Des armes chimiques ! Et alors ?

Le titre ? Ça veut bien dire ce que ça veut dire ! Il n’y a pas de quoi fouetter un rebelle syrien. Beaucoup déjà a été écrit sur l’intervention militaire « programmée » (oui, je fais un procès d’intention aux puissances occidentales) en Syrie. Les gens de gauche la soutenant fermement, les gens de droite timidement (l’opposition fait son travail : elle s’oppose), les radicaux de gauche et ceux de l’ultra-droit (pour une fois, mais ce n’est pas la première, se rencontrant), s’y opposant. Tous, par principe. « Principe » quel fabuleux terme, qui vient tout expliquer. Tout justifier. En droit, on appellerait ça une « notion indéterminée », qui permet à chacun de trouver midi à sa porte. À chacun de dormir sur ses deux oreilles, du sommeil du juste. Si on fait une chose par principe, par principe, cette chose ne peut être que juste.

Et par principe donc, l’utilisation des armes chimiques devraient être interdites. Cela constituerait un crime contre l’humanité. Rappelons que nous avons ici affaire à une notion qui date de la Seconde Guerre mondiale.
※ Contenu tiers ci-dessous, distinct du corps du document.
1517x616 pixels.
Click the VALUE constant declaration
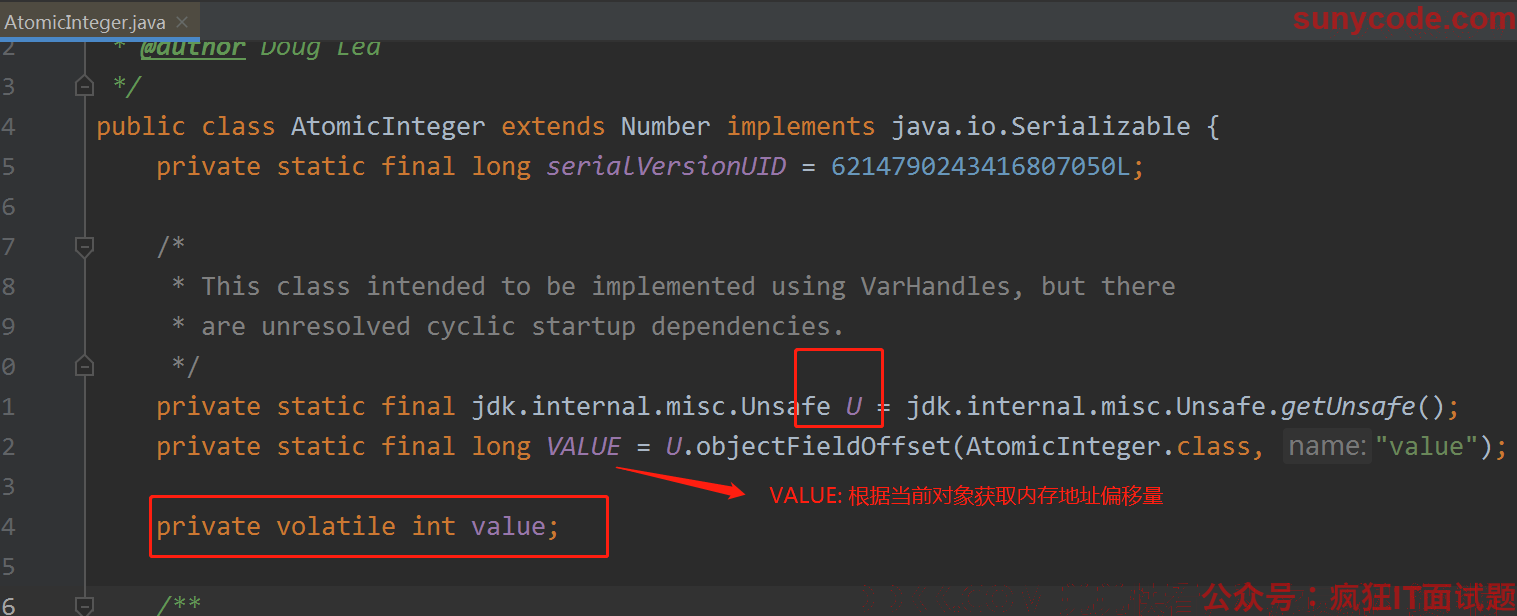click(x=583, y=446)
Ainsi, l’utilisation du gaz serait un crime contre l’humanité mais pas celle de la bombe atomique, puisque on n’a entendu de la bouche d’aucun chef d’État occidental le fait que Roosevelt était un criminel de guerre ou avait commis un crime contre l’humanité en lâchant deux bombes atomiques sur le Japon.

Ceux qui sont mordicus contre cette intervention le sont par anti-impérialisme primaire et sans l’ombre d’une preuve affirment que Bachar El Assad n’aurait pas fait usage d’armes chimiques. Ce n’est pas ce que j’affirme, je n’en sais rien. Ce que je dis par contre, c’est : et alors ?

Attention, je ne préconise nullement l’utilisation d’armes chimiques à tort et à travers. Je questionne juste la pertinence de sa prohibition absolue, comme toute prohibition absolue d’ailleurs. Plusieurs questions naissent en effet d’un tel précepte :

  1. L’arme chimique est-elle à proscrire pour tous et contre tous ?
  2. Si la réponse est négative à la première question : quelles sont les conditions qui doivent être réunies pour permettre son utilisation ?
  3. Si son utilisation est bannie (mais qui décrète une telle chose ? ah oui, autant que je me souvienne de mes cours de droit international humanitaire, c’est la Convention sur l'interdiction des armes chimiques), quelle doit être la sanction ?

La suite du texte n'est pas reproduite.